Introduzione
In questi mesi così complicati e tragici in molti cercano di scorgere
qualcosa di positivo nella pandemia, ad esempio la presunta maggiore
solidarietà fra i cittadini oppure l’inizio di una nuova era di
collaborazione sovranazionale per fini sanitari, con l’obiettivo di una
salute globale e universale. Una salute universale per la quale però
occorre che ogni sistema nazione sia dotato di capacità collaborative ed
evolutive. E’ triste constatare che occorreva una pandemia globale per
ricordarci l’importanza per ogni Stato di avere un servizio sanitario
efficace e pubblico, in grado di preservare la salute dei cittadini.
Inoltre il Covid-19 ha costretto molti Stati, e di conseguenza i suoi
cittadini, ad adottare nuove forme di cura e assistenza, dall’aiuto
reciproco al distanziamento sociale e all’auto-isolamento per tutelare
la salute altrui, oltre che la propria. Un modo di concepire l’idea di
salute che si sposta dalla sfera individuale a quella collettiva della
comunità e che mette in evidenza la crisi di un assistenza basata su
servizi di tipo aziendalistico come il Servizio Sanitario Nazionale e
l’esigenza di nuovi modelli flessibili e sistemici ovvero di un Sistema
sanitario Nazionale.
Queste nuove forme di cura dell’Altro, nel senso più ampio del termine,
mettono in discussione decenni di riduzione del welfare e della
solidarietà, in nome di un individualismo che negli ultimi tempi ha
assunto nuove denominazioni e descrizioni, come i concetti di benessere
della persona, di autocura e, per ultimo, di resilienza. Quest’ultimo
termine in particolare è diventato una sorta di mantra negli ultimi anni
per indicare la capacità di riprendersi da eventi dannosi ma che,
soprattutto se usato in riferimento all’individuo, lo responsabilizza
nei confronti di una mancata capacità di opporsi ad eventi avversi,
quasi che la famigerata resilienza sia una dote innata, un talento che
si possiede oppure no e non invece una condizione, una contingenza di
più fattori, alcuni individuali ed altri sociali, culturali ed
economici.
Queste denominazioni, questi concetti nuovi o antichi, vengono promossi
da un mondo politico- economico-industriale che, sebbene si debba
riconoscere la necessità di tenere i conti pubblici sotto controllo, ha
evidenziato i suoi limiti intrinseci, come l’idea di voler ridurre la
cura e l’assistenza a qualcosa che si può, o si deve, acquistare secondo
le proprie possibilità e non considerarle invece un diritto universale,
come garantito dalla nostra Costituzione.

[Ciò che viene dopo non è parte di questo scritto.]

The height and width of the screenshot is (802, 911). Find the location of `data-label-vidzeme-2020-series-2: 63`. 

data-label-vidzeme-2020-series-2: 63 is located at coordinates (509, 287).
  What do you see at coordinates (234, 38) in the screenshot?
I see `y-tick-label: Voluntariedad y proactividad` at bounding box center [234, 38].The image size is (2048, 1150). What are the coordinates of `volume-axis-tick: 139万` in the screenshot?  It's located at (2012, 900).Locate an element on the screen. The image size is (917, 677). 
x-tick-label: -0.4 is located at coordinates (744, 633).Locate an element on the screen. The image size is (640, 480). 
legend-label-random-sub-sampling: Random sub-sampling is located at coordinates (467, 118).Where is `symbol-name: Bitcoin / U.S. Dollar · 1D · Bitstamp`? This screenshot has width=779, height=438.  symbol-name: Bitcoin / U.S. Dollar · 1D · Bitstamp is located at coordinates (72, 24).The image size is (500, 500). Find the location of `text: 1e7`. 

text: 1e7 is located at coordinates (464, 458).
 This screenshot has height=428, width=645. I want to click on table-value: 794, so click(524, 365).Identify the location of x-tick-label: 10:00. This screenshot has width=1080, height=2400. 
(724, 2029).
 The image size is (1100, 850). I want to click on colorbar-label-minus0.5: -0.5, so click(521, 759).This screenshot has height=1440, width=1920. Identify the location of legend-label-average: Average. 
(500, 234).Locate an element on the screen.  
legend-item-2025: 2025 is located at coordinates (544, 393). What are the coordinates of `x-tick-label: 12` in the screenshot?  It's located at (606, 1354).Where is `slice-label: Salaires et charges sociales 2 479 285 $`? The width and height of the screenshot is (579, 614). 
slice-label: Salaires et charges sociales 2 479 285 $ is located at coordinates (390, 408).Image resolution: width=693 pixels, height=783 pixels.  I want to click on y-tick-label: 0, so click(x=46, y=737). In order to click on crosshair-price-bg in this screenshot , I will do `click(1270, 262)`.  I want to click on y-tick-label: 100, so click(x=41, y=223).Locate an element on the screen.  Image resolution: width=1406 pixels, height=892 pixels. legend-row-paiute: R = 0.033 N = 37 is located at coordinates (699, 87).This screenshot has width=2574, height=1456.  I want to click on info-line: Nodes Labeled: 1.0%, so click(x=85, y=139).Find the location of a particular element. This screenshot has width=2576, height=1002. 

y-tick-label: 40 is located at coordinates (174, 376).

L’altro aspetto “positivo” della pandemia dovuta al Covid 19 è l’aver
dimostrato la profonda interdipendenza che esiste in campo medico e
sanitario non solo a livello locale ma anche globale. Non sempre questo
aspetto viene colto soprattutto dagli organi di informazione e dai
social-network, anzi a volte essi concorrono a diffondere pregiudizi e
paure che diventano terreno fertile per politiche di protezione
nazionalistiche, se non addirittura discriminatorie e razziste.
112021 -Maria Paola Pofi, Leung Wing-Fai,
Responses to health risk and suffering: ‘China’ in the
Italian
media discourses during the early stage of the Covid-19
pandemic . Journals.sagepub.com.
Se il Covid 19 non sarà reso innocuo a livello mondiale prima o poi le
sue varianti torneranno a diffondersi a dispetto di qualsiasi frontiera,
fisica o politica. Ma anche a livello locale occorre la collaborazione
fra tutti per ridurre i rischi di contagio, come ha dimostrato
l’efficacia delle misure di sanità pubblica, integrandole magari con
l’uso di metodiche che facilitino il cambiamento culturale nei soggetti
più dubbiosi o restii ad accettare tali misure.
Per valutare e approfondire queste interdipendenze è opportuno avere uno
sguardo di tipo sistemico, che non si focalizzi né sull’ estremamente
ampio né sul particolare circoscritto. Uno sguardo che sappia variare la
propria messa a fuoco, così come fa un’ottica zoom in campo fotografico,
passando dalla visione grandangolare, ampia e panoramica, al dettaglio
minuto che permette un teleobiettivo.